De in motie op stuknr. 79 verwoorde verwachting «dat er zeer veel
bespaard zou kunnen worden door de boog van Pendrecht niet aan te leggen»,
is daarmee niet bewaarheid.
In de motie op stuknr. 101 is de regering verzocht om het tracé
van de Betuweroute bij Schelluinen, Kerk-Avezaath en Tiel aan te passen, «overwegende
dat elders in het totale pakket van maatregelen de daarvoor benodigde financiële
ruimte is te behalen, mede mogelijk uit het vrijvallen van gelden door het
niet door laten gaan van de zogenaamde Pendrechtboog».

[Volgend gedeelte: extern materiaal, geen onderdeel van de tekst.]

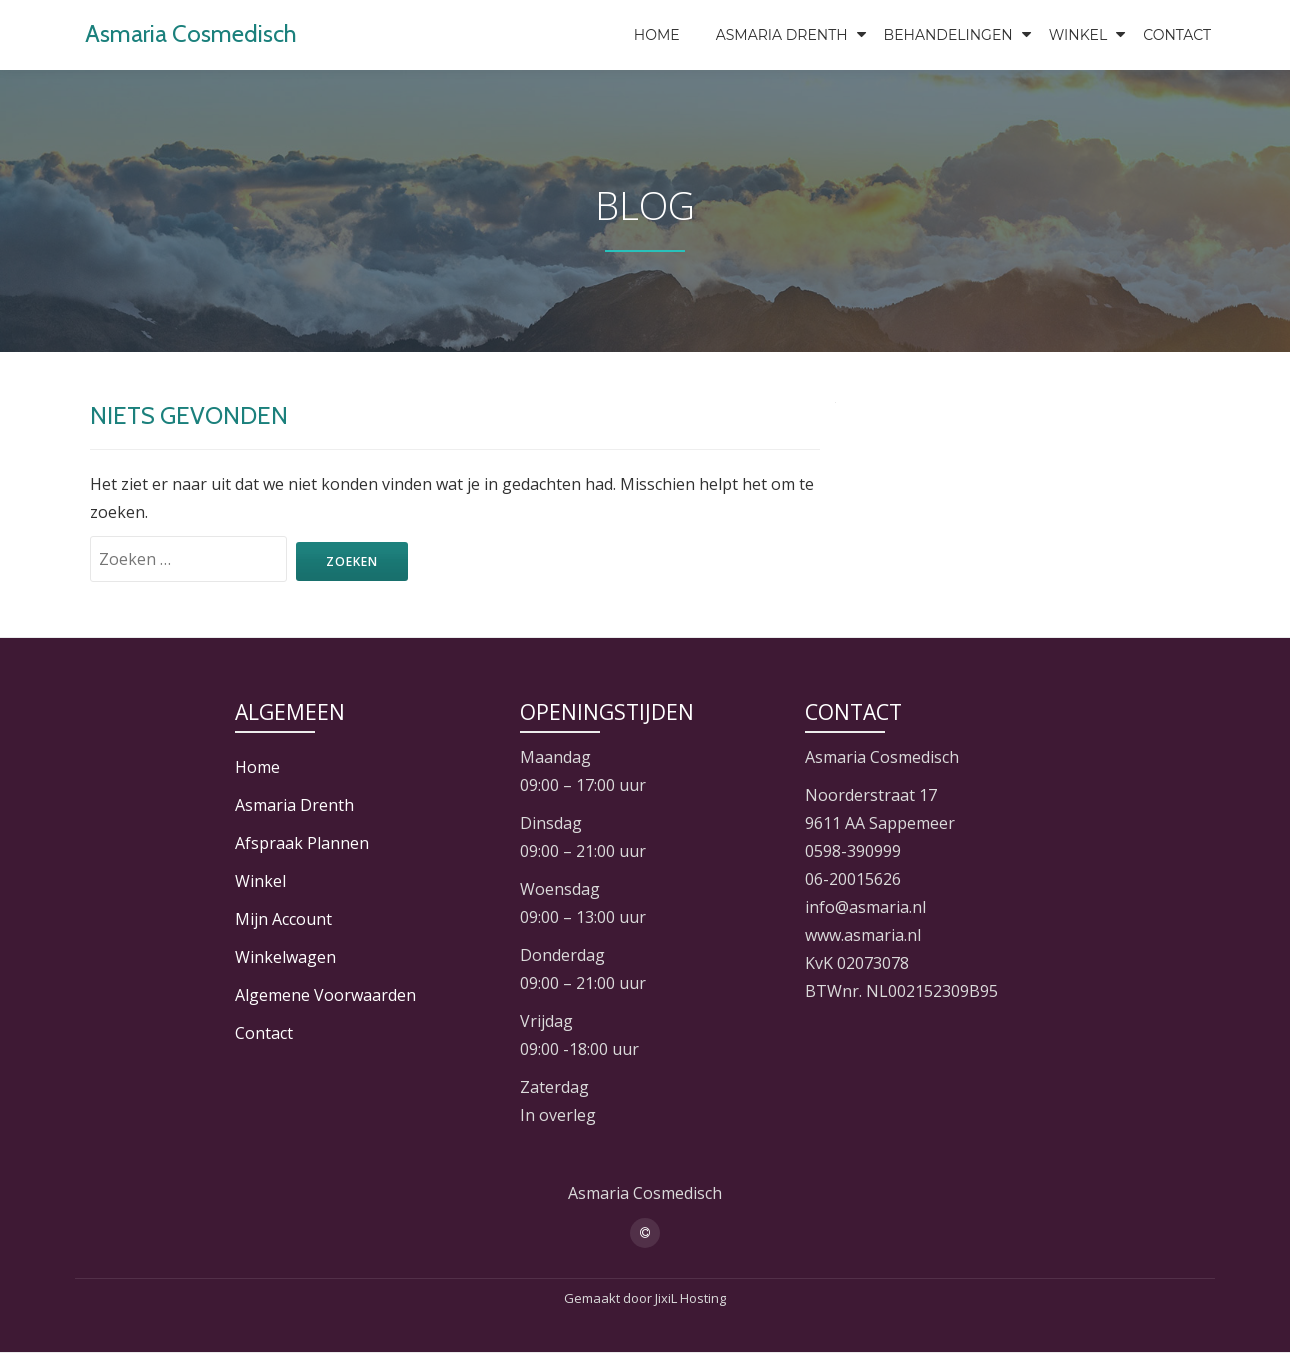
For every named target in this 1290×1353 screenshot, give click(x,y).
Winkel (1078, 35)
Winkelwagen (285, 957)
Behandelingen (948, 35)
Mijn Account (283, 919)
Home (657, 35)
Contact (1177, 35)
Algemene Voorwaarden (325, 995)
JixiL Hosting (690, 1298)
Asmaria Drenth (782, 35)
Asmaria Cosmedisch (191, 33)
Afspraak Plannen (302, 843)
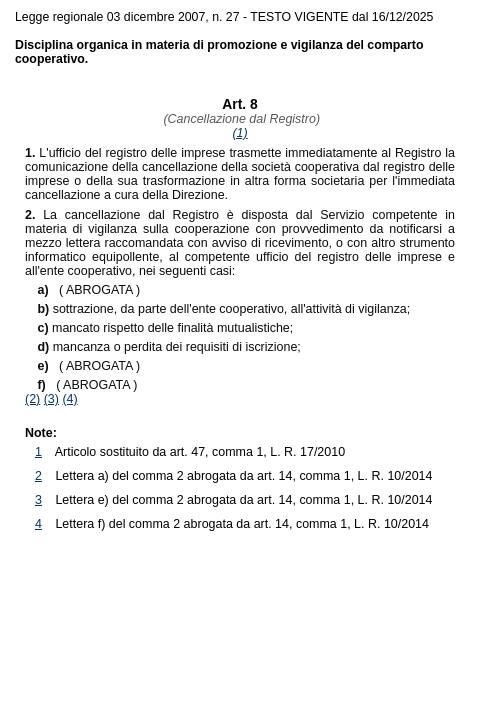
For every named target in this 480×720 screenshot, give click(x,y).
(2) (32, 399)
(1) (239, 133)
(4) (69, 399)
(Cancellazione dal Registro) (240, 119)
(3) (51, 399)
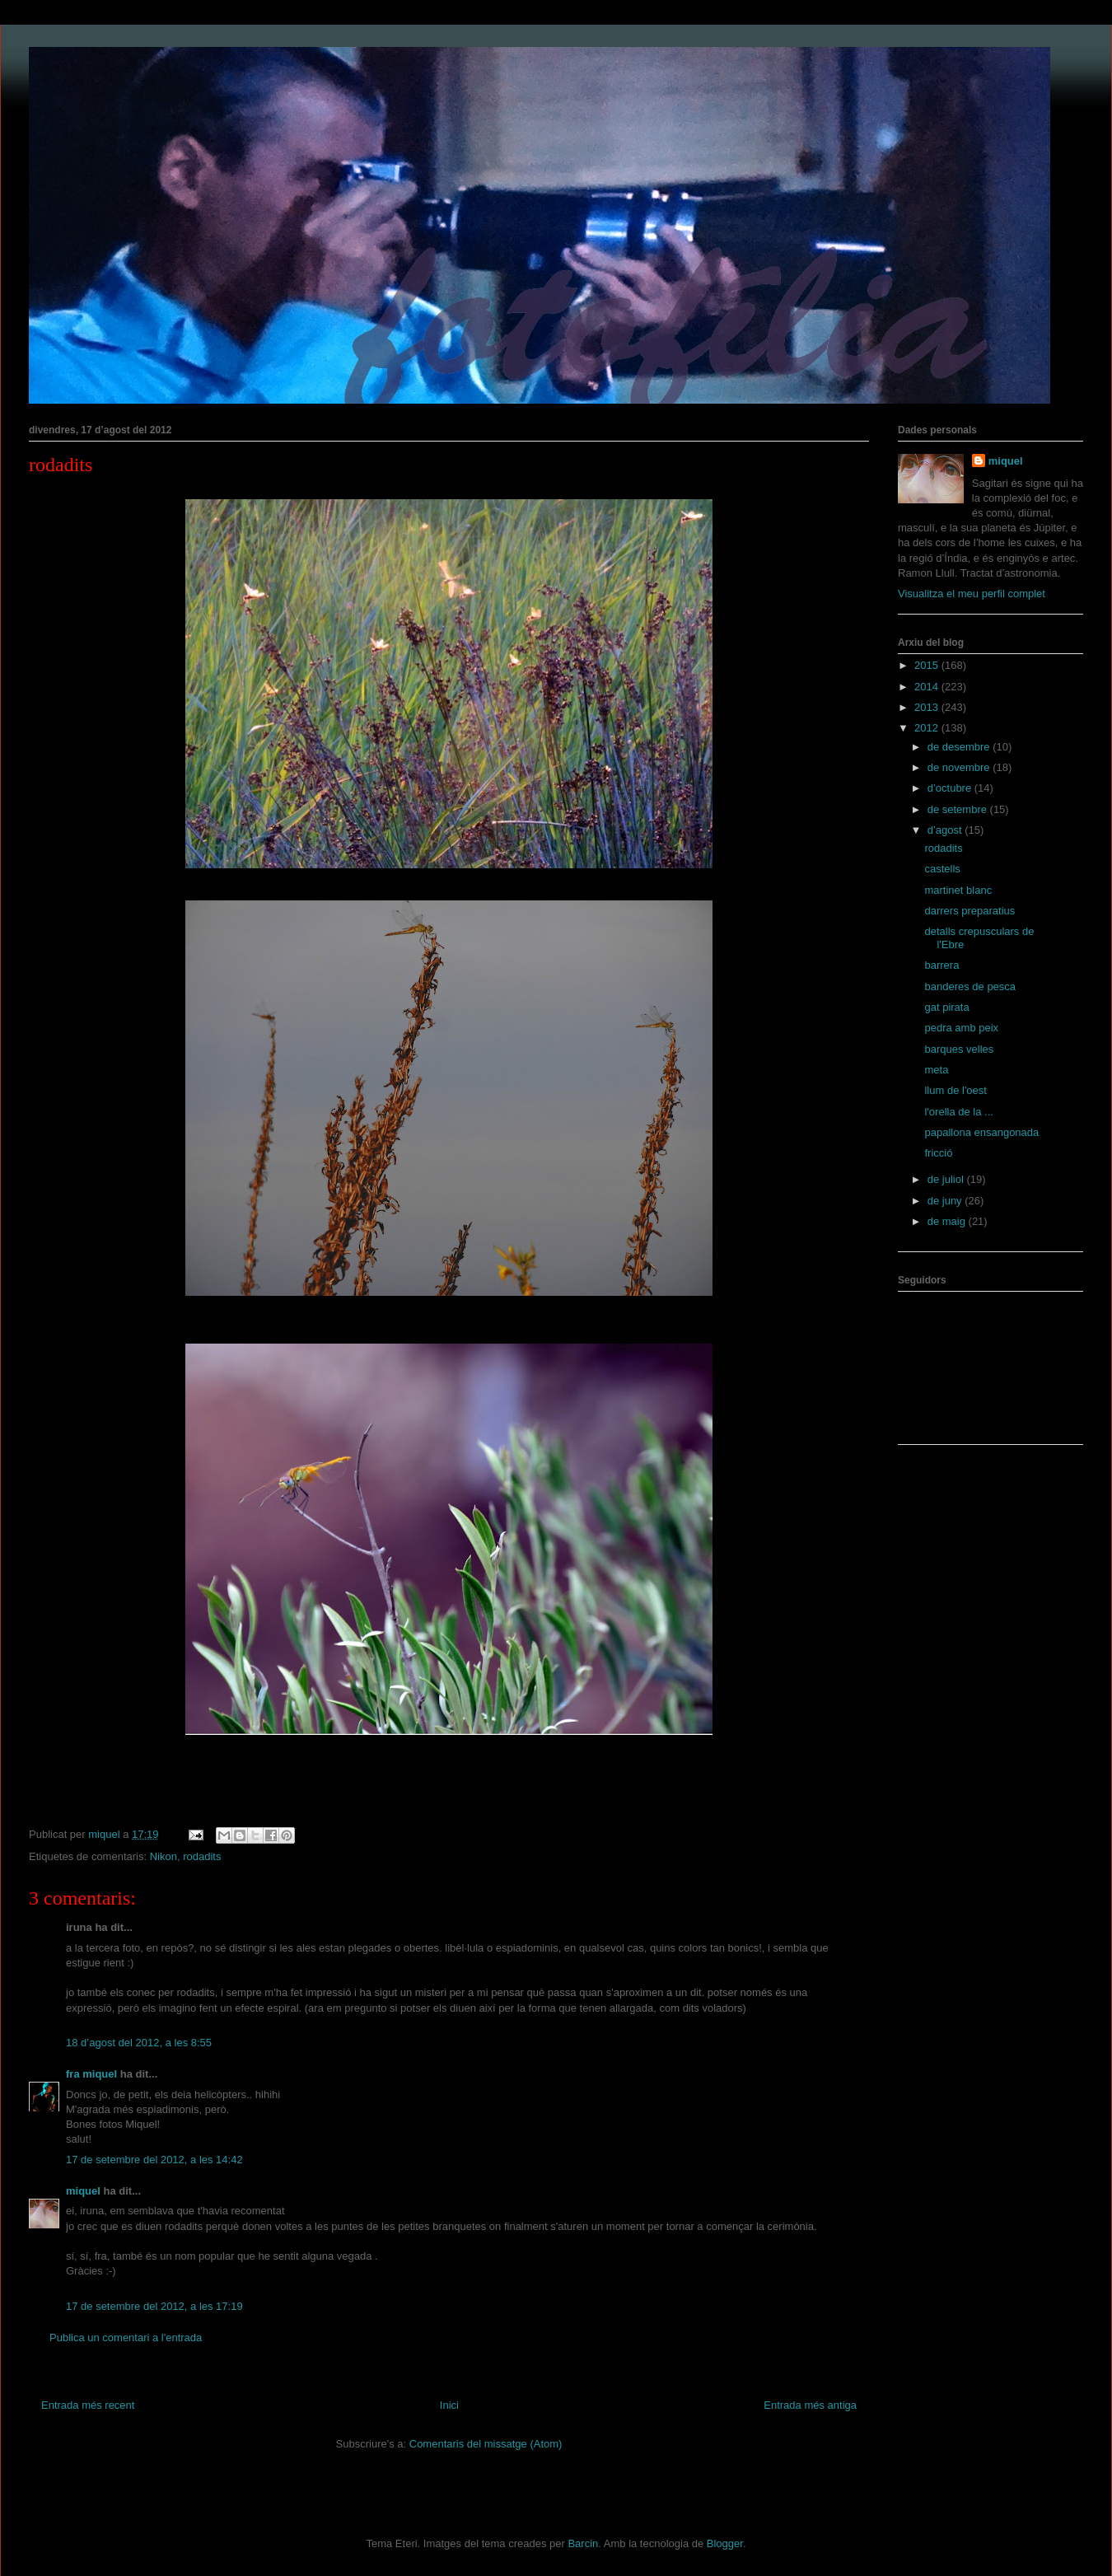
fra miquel (91, 2074)
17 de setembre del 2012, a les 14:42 (154, 2159)
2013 (927, 707)
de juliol (947, 1179)
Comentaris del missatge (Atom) (486, 2444)
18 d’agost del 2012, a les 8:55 (139, 2042)
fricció (938, 1153)
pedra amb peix (961, 1028)
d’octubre (950, 788)
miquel (83, 2191)
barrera (941, 965)
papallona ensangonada (981, 1132)
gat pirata (946, 1007)
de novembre (960, 767)
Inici (449, 2405)
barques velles (958, 1049)
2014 (927, 686)
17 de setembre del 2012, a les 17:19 (154, 2306)
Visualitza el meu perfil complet (971, 593)
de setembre (958, 809)
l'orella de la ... (958, 1112)
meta (936, 1070)
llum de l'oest (955, 1090)
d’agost (946, 830)
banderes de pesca (970, 986)
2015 (927, 665)
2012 (927, 728)
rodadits (60, 464)
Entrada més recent (87, 2405)
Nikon (163, 1856)
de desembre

Uit het bovenstaande moge blijken dat er geen gelden vrijvallen bij de
Pendrechtboog. In het overleg met de lokale besturen over de tracé-uitwerking,
dat momenteel wordt gevoerd, is geen enkele aanwijzing dat «elders in
het totale pakket van maatregelen financiële ruimte ontstaat» van
een zodanige omvang dat daarmee de gevraagde aanpassingen te financieren zouden
zijn.
Nog zonder de voorgestelde aanpassingen inhoudelijk beoordeeld te hebben
brengt dit mij tot de conclusie, dat de in de motie op stuknr. 101 gevraagde
aanpassingen van het tracé niet uitgevoerd kunnen worden.